Setelah minum sedikit
kopi, Yadi mulai angkat bicara. Tanpa banyak basa-basi lagi dia menceritakan
tentang keluh kesahnya selama ini.
Tujuan mereka datang tanpa memberi kabar adalah mencari anak
untuk diadopsi.
“Kalau mungkin dari salah satu keluarga ada yang mau
menyerahkan anaknya, besok ayah akan mencari informasi tentang hal itu ucap,”
ayahnya Yadi.
Orang tua Sri saling melempar pendapat.
Pembicaraan keluarga mereka mengenai mencari seseorang yang
mungkin saja anaknya bisa dijadikan anak angkat tentu melalui pertimbangan
bibit dan bobot, bukan asal-asalan.
Mereka mulai berpikir keras untuk mendapatkannya, mencari
yang berasal dari keluarga baik-baik tidak anak dari hubungan gelap.
Beberapa saat kemudian pembicaraan serius itu berakhir. Mereka
tidak mau terlarut dalam ketegangan. Rasa rindu orang tua dan anak membawa
topik obrolan yang lebih ringan. Sesekali terdengar tawa mereka dalam gerimis
yang kembali datang.
****
Hujan sangat deras setelah selesai salat Isya. Yadi dan
istrinya bersiap untuk pulang. Mereka harus kecewa karena tidak menemukan seorang
anak seperti yang diharapkan.
Hujan yang disertai petir itu tidaklah menghalangi niat
mereka untuk pulang. “Mbok ya pulangnya nanti saja kalau hujannya sudah reda. Bahaya
lho.” ibunya Sri berucap dengan nada khawatir sewaktu mereka pamit.
Setelah bersalaman dengan seluruh sanak keluarga yang
berkumpul, mereka pun pamit dan segera melaju.
Suara petir yang saling mengejar membawa suasana lain dihati Yadi
maupun Sri. Mereka saling diam, musik dalam mobil pun tidak mereka menyalahkan.

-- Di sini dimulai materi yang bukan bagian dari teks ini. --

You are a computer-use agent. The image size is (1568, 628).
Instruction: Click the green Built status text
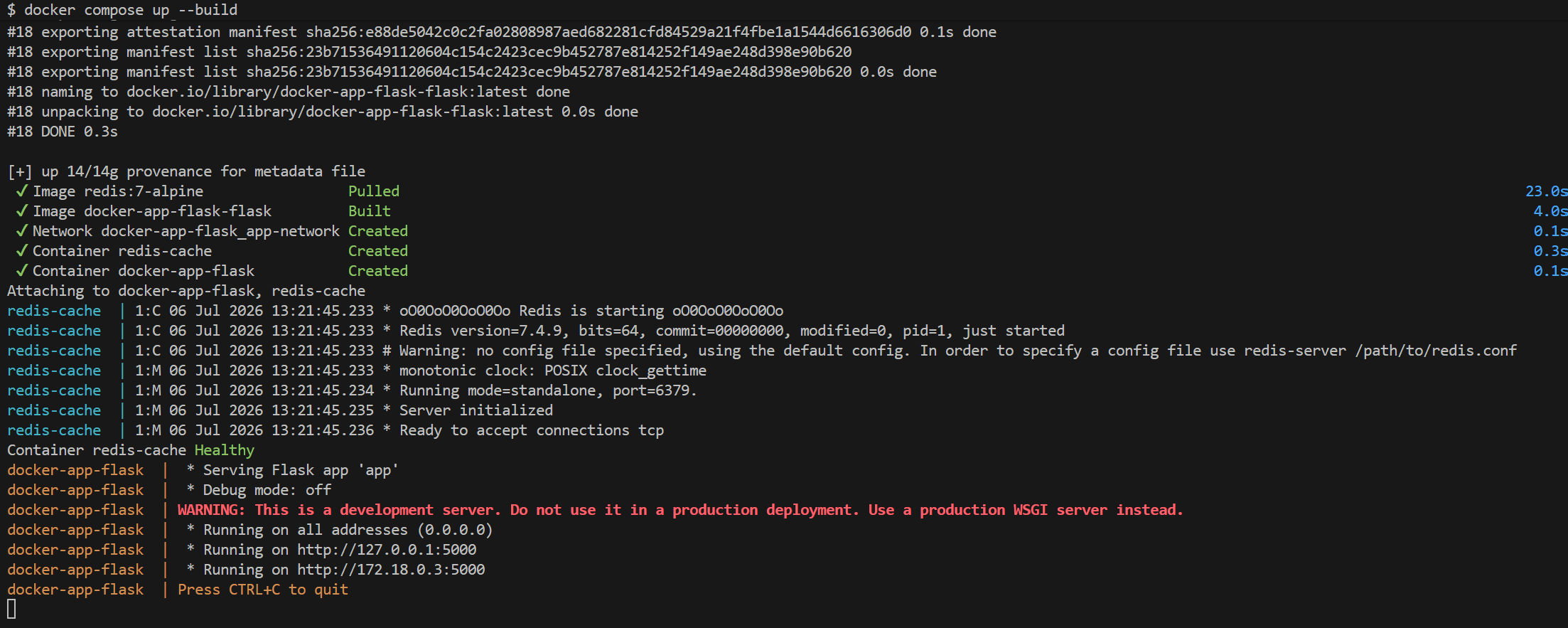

Selama perjalanan pulang hujan mulai reda. Tampak jalanan
dipenuhi genangan air. Sesekali mereka dikagetkan dengan lubang di jalan yang
menggoyang mobil mereka. Yadi pun mulai mengurangi kecepatan dan mobil berjalan
pelan.
Pandangan mereka tertuju pada rumah sangat tua yang terbuat
dari anyaman bambu. Tak hanya dengan lampu templok di tiang kayu depan yang
memberi penerangan, pada rumah itu tampak dari dalam seorang perempuan yang
hanya memakai jarit sampai bawah ketiak, menggendong bayi.
Perempuan itu menimang sebentar lalu diletakkannya bayi di
bangku bambu teras rumah. Perempuan itu sejenak memandang mobil mereka, lalu
dia kembali masuk rumah dengan meninggalkan sang bayi dan menutup pintu.
Sungguh aneh, bayi itu dibiarkan sendirian di rumah dalam
cuaca dingin.
Bersamaan dengan itu mobil tadi tiba-tiba mogok tepat di depan
rumah tersebut. Yadi coba starter berulang-ulang, tapi tetap tidak menyalah.
“Kenapa, Mas?” tanya Sri diliputi ketegangan.
Akhirnya mereka keluar dari mobil berdua, menembus gerimis
rintiknya, menuju rumah geribik itu.